On the relationship between energy fluxes, dielectric properties, and microwave scattering over snow covered first‐year sea ice during the spring transition period

In this research we investigate the seasonal nature of the co-variability in surface energy balance variables, volume dielectrics, and microwave scattering (ERS 1) of a snow-covered first-year sea ice surface during a spring transitional period. Variables required to derive the components of the energy balance and dielectric properties were measured during the Seasonal Sea Ice Monitoring and Modeling site in the Canadian Arctic Archipelago in 1992. We observed that both the energy terms and dielectric properties followed a pattern similar to the total relative scattering cross section (σ°) over the seasonal transition from winter to spring.
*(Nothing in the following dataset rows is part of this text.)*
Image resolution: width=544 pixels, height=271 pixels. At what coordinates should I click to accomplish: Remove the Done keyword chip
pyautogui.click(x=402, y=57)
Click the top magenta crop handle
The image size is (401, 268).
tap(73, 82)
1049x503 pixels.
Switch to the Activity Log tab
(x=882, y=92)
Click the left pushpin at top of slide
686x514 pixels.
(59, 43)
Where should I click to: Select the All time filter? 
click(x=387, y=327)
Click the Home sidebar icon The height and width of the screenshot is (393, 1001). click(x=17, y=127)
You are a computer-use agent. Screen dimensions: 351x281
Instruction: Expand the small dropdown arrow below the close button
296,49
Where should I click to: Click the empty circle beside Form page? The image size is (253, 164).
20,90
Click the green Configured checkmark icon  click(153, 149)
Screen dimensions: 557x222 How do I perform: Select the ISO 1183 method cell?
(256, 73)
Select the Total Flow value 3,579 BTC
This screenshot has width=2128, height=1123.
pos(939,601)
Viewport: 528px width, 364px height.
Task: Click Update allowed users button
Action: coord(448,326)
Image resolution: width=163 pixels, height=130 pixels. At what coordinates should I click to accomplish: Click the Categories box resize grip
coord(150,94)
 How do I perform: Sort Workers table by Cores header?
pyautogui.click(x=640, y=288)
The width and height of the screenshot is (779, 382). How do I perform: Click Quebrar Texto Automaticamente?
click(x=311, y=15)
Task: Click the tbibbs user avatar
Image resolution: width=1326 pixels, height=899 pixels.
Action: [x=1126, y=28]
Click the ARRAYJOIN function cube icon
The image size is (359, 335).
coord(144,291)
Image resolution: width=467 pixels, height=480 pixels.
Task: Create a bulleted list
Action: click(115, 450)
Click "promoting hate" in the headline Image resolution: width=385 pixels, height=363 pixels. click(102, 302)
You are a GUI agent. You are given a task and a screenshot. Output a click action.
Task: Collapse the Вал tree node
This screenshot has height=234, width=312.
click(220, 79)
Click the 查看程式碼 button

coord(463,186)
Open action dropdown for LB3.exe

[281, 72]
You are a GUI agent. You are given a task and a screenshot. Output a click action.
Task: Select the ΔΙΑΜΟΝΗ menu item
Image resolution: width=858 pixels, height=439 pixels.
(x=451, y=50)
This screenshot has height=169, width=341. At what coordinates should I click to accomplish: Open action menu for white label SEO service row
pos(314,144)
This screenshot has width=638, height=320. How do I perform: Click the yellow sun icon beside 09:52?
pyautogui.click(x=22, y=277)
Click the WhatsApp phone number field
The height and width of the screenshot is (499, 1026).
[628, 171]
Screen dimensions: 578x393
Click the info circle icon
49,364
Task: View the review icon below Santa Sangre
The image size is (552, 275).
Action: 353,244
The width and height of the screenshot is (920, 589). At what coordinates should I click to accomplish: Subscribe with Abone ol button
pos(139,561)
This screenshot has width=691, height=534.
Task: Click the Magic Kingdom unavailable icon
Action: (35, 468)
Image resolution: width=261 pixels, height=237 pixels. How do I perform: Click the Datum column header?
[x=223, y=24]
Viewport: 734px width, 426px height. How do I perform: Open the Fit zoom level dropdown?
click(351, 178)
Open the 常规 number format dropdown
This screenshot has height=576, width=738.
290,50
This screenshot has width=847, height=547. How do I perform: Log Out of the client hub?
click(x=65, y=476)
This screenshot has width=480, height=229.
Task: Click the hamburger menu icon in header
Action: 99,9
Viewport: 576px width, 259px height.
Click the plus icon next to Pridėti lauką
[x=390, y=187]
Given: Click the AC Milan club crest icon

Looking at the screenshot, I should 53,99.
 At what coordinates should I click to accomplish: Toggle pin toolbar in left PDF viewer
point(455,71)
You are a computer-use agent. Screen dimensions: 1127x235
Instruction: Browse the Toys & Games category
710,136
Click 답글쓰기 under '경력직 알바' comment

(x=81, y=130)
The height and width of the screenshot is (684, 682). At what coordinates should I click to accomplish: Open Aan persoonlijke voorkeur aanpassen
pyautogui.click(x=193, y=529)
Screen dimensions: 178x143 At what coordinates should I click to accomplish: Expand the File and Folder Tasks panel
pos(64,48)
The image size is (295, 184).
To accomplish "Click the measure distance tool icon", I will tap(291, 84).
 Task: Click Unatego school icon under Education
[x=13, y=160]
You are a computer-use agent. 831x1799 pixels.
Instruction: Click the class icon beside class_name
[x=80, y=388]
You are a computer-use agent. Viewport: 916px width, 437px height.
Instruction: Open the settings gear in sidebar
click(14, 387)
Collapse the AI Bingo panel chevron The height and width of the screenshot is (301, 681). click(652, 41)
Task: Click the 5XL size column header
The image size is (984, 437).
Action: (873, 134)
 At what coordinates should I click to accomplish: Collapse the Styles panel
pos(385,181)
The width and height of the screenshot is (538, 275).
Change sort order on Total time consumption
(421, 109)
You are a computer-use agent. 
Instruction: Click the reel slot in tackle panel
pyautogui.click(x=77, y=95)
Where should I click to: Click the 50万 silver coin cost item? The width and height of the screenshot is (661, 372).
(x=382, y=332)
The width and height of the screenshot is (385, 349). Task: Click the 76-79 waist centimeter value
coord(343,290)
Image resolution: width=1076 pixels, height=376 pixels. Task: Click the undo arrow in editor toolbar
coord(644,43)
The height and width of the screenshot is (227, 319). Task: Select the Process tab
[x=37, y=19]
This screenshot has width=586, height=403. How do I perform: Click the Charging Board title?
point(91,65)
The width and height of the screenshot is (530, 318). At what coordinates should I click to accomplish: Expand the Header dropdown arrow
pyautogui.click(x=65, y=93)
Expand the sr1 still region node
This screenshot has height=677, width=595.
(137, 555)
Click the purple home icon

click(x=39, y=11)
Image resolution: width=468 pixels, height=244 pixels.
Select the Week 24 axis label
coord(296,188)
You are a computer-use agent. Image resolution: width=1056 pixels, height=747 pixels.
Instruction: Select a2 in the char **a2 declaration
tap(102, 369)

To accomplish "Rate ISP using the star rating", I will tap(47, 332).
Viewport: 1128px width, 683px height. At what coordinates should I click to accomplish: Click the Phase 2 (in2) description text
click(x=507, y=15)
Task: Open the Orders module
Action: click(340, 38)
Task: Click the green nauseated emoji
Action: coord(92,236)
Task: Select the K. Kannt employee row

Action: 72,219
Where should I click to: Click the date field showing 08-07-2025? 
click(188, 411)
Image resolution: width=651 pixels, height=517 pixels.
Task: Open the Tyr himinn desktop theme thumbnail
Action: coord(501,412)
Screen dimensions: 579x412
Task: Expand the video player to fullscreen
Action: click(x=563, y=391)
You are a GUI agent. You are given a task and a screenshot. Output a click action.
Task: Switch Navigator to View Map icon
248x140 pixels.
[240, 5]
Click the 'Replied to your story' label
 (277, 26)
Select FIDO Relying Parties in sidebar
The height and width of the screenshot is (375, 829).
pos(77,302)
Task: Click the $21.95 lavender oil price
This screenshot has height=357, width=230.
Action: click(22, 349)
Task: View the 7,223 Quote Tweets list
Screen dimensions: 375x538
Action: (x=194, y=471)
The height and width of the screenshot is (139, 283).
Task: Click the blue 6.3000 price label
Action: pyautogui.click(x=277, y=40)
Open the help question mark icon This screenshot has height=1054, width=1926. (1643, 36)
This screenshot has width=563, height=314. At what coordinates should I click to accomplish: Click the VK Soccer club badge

We explain this relationship through the impact of surface fluxes on dielectric and geophysical properties of the snow-covered first-year sea ice. We speculate that ice surface scattering dominated the total scattering cross section σ° prior to Julian day 120 and that the snow volume contributed an increasing amount of scattering to σ° over the remainder of the season. From a multivariate statistical analysis we find that the surface temperature Ts and the net shortwave energy flux K* explained a statistically significant amount of the variation observed in the seasonal evolution of σ°. An inverse relationship existed between both Ts and K* relative to σ,° and the influence of Ts was approximately twice that of K* in explaining the observed variation in σ°.